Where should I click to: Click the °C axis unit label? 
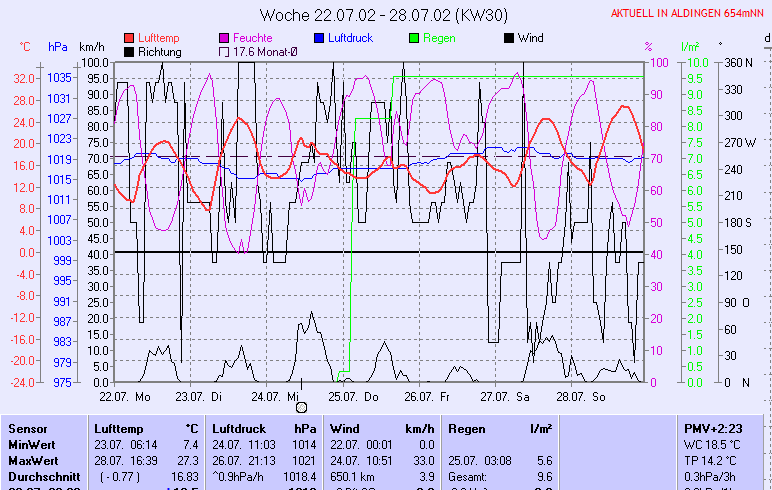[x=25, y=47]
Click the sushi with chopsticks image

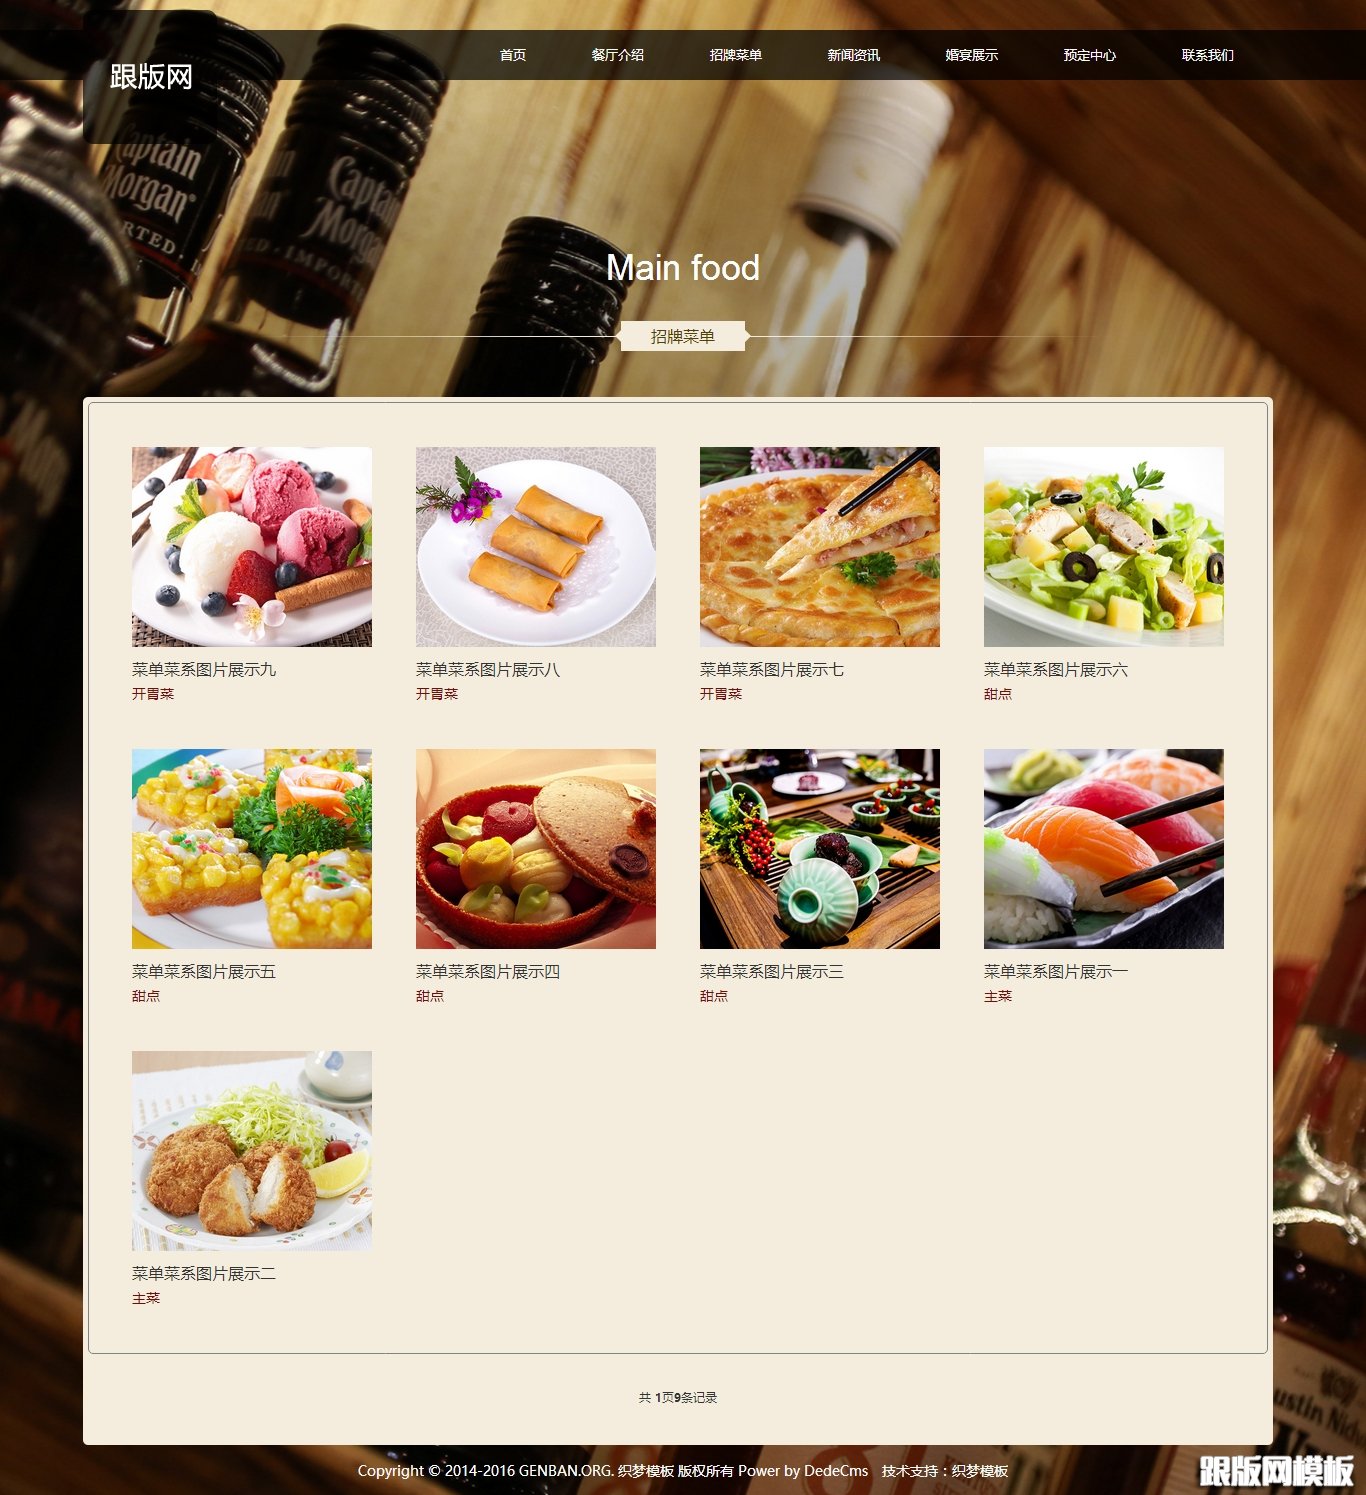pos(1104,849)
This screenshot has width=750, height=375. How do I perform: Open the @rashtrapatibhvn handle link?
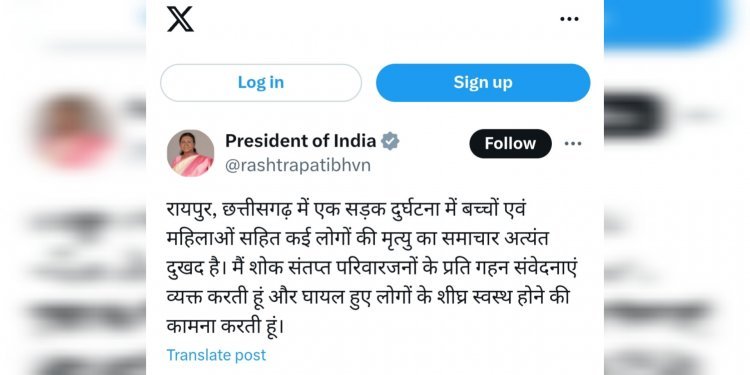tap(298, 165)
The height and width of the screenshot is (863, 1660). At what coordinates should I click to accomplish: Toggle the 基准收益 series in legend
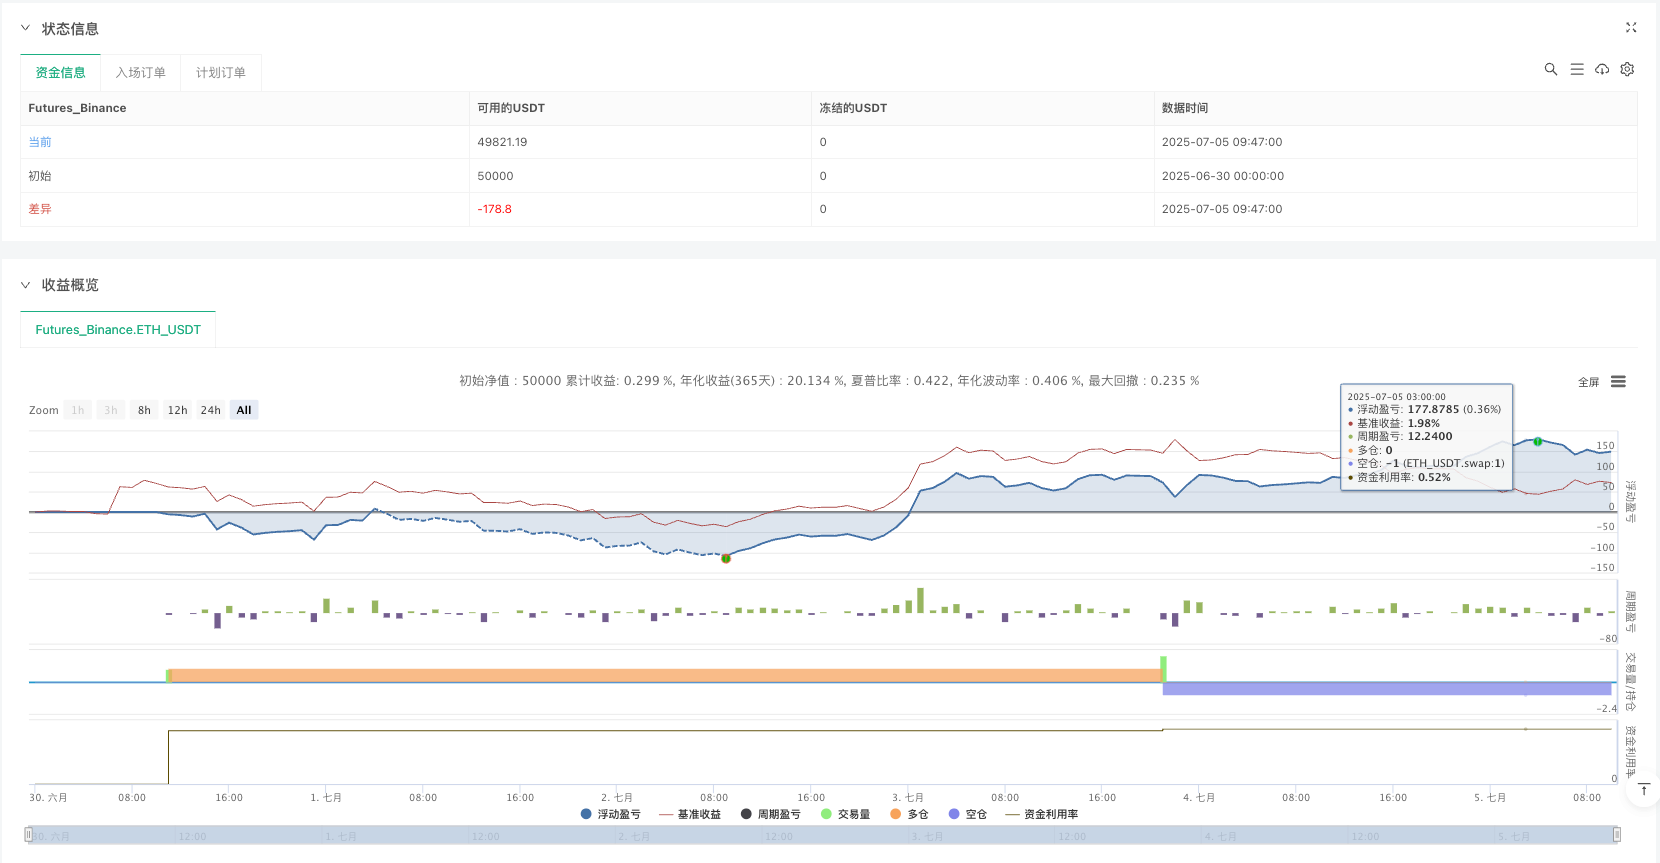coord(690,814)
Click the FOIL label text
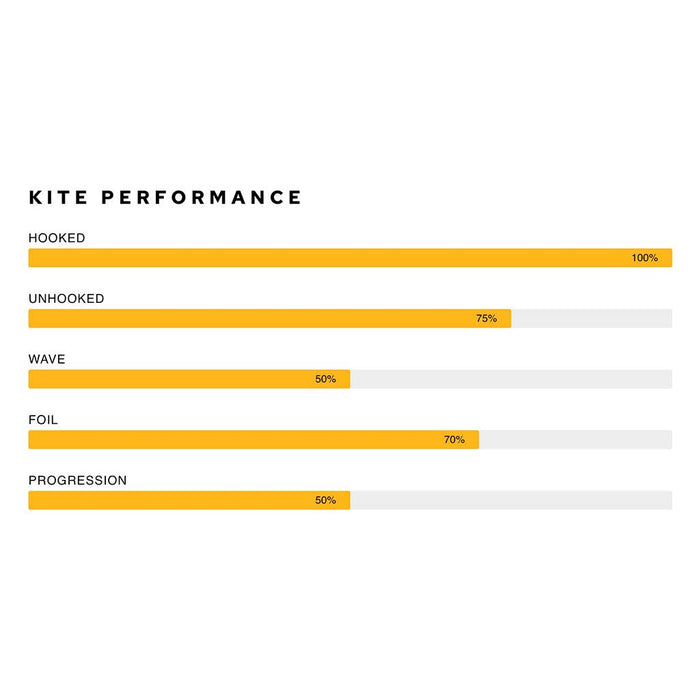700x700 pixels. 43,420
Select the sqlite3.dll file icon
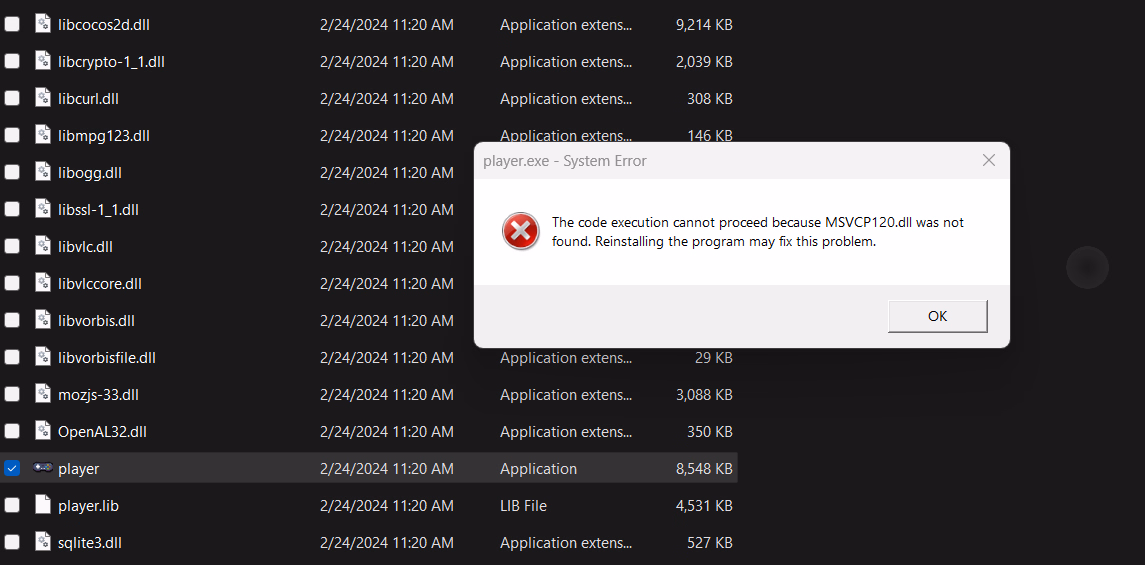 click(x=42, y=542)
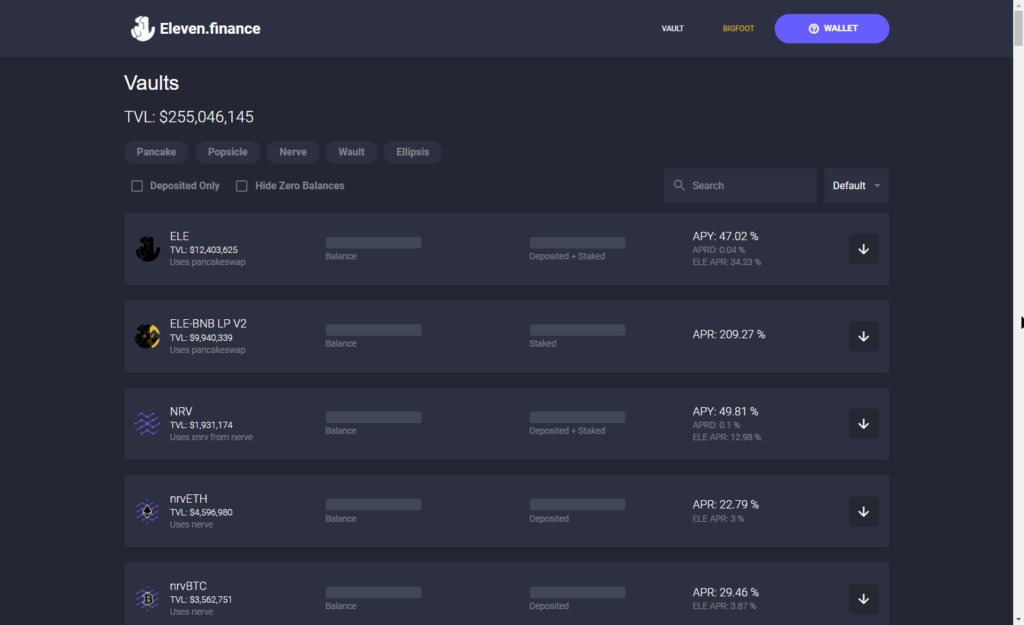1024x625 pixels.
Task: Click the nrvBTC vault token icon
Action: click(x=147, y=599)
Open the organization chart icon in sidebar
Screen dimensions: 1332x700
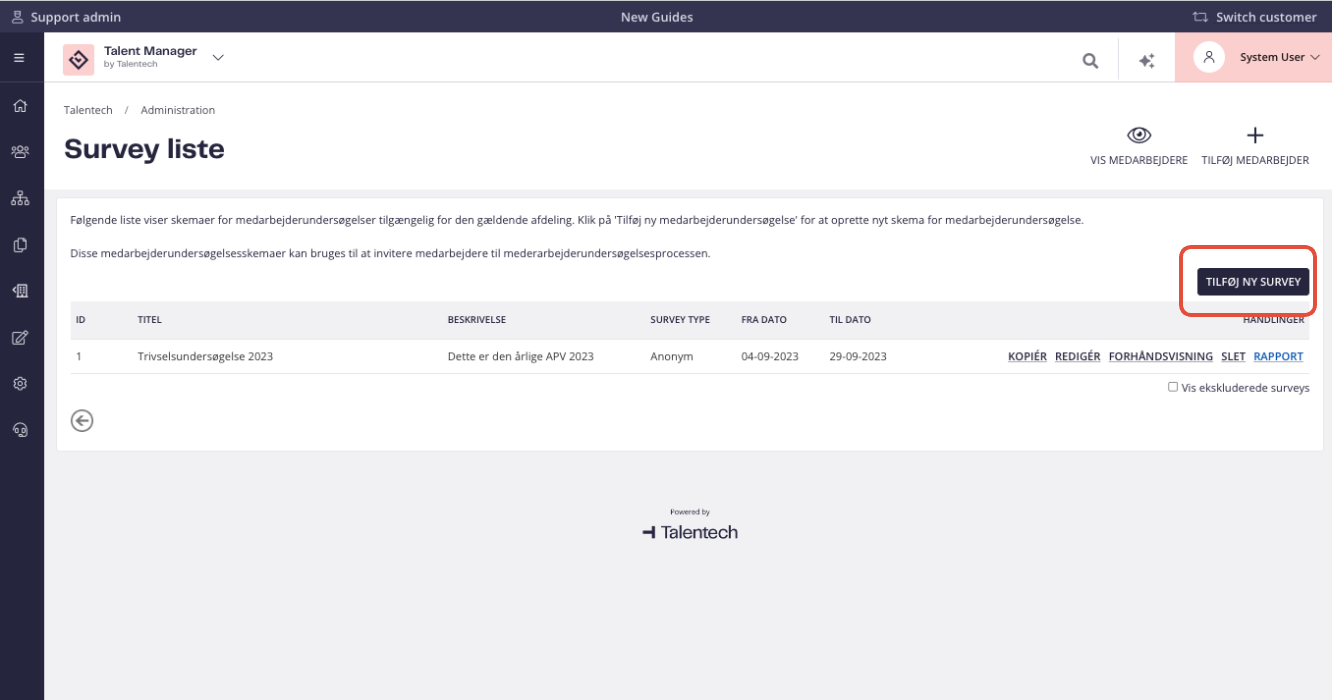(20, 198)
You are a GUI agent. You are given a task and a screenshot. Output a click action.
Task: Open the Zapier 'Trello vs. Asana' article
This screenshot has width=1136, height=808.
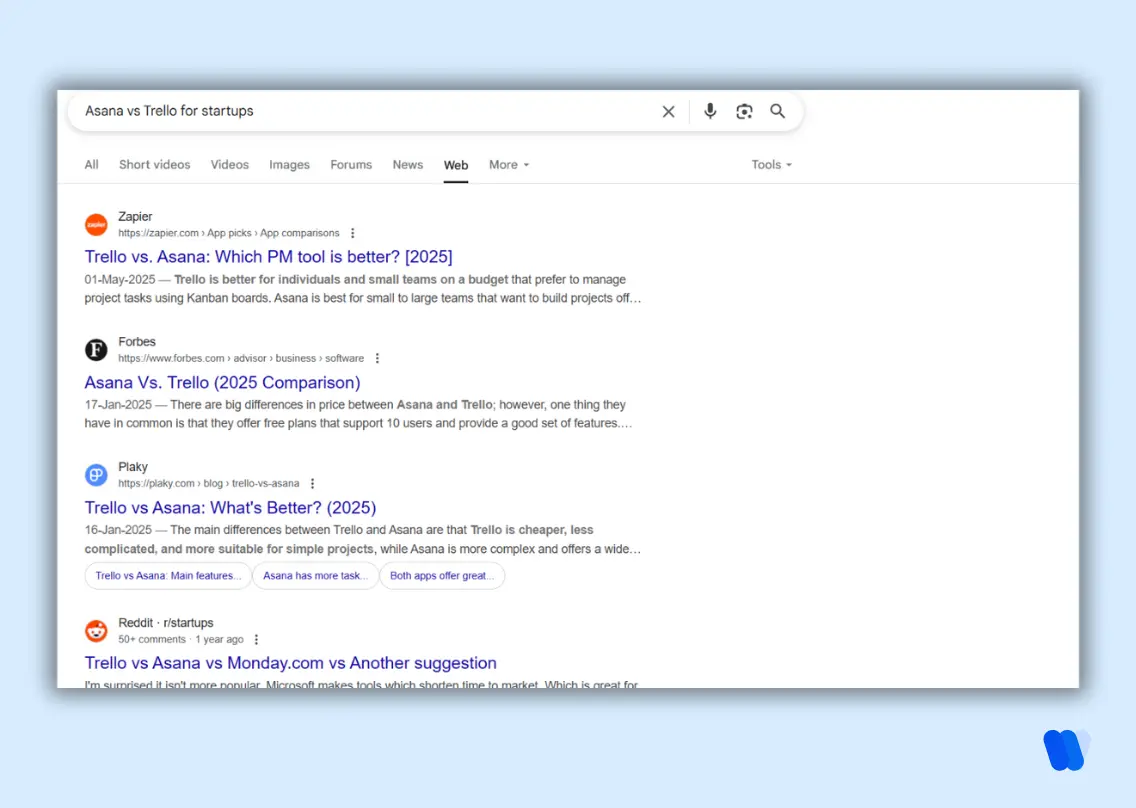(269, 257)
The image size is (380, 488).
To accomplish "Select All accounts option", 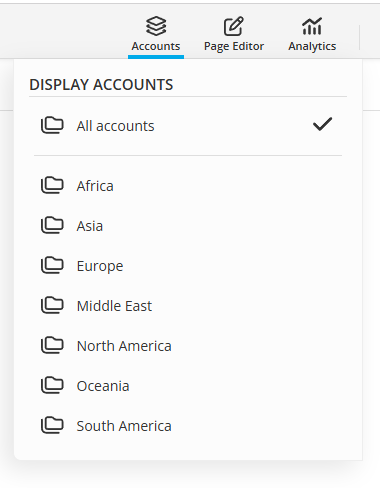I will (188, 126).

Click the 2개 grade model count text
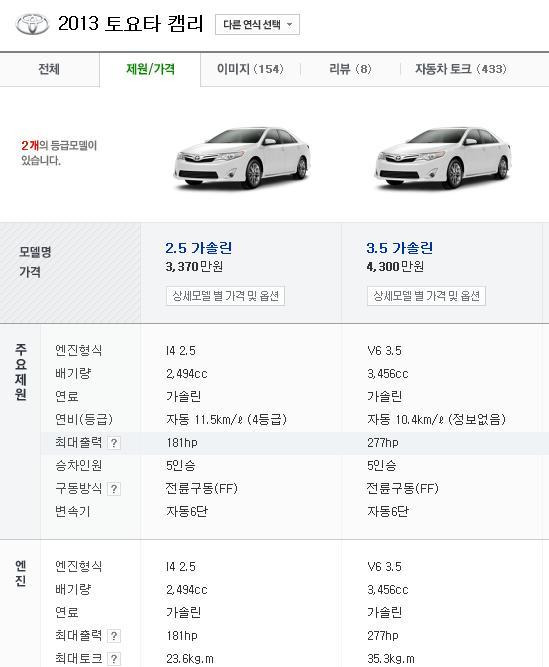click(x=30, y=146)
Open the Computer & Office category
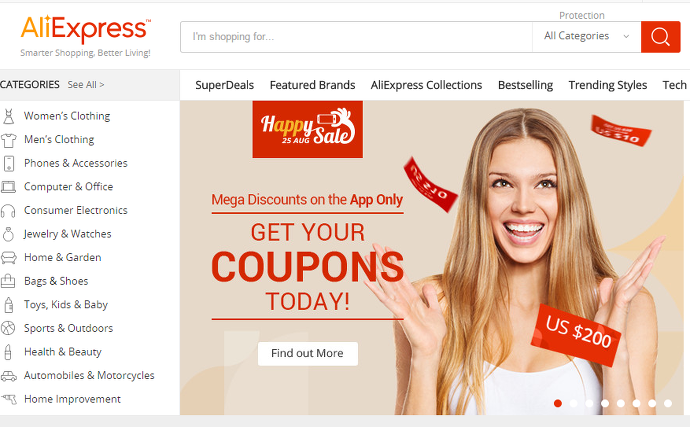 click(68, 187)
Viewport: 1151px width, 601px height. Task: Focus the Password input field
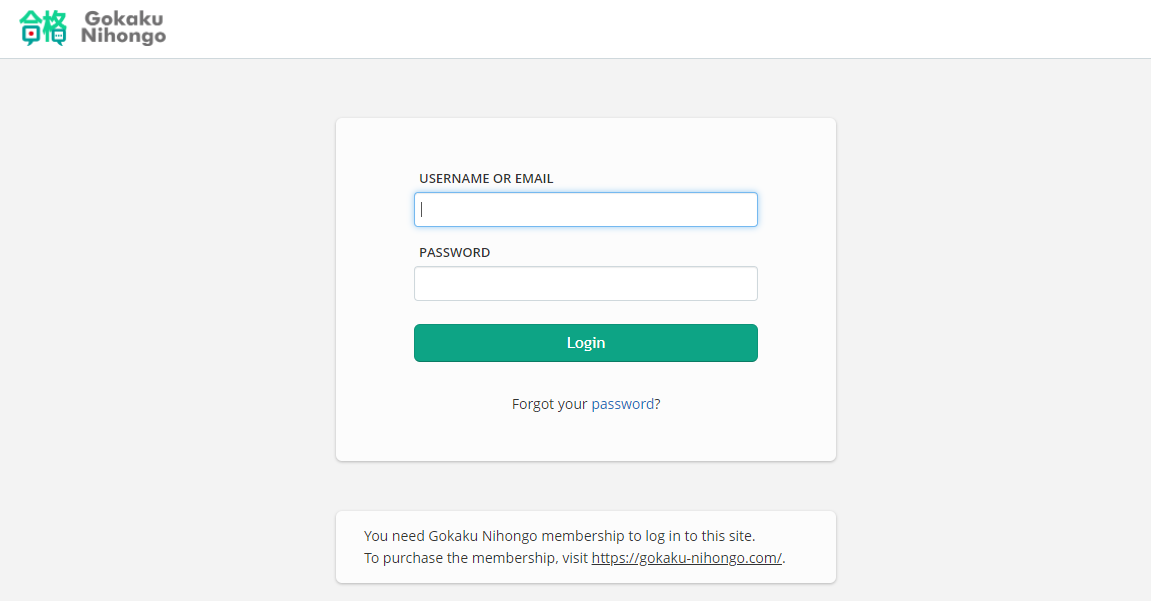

------------------------------------------------------------------------

• Task instructions: The copy must begin with the line containing "Click the 2개 grade model count text", end with the last line of the material, match each line exactly, and hold no pictures.

• Expected answer:
Click the 2개 grade model count text
click(x=30, y=146)
Open the Computer & Office category
 click(68, 187)
Viewport: 1151px width, 601px height. Task: Focus the Password input field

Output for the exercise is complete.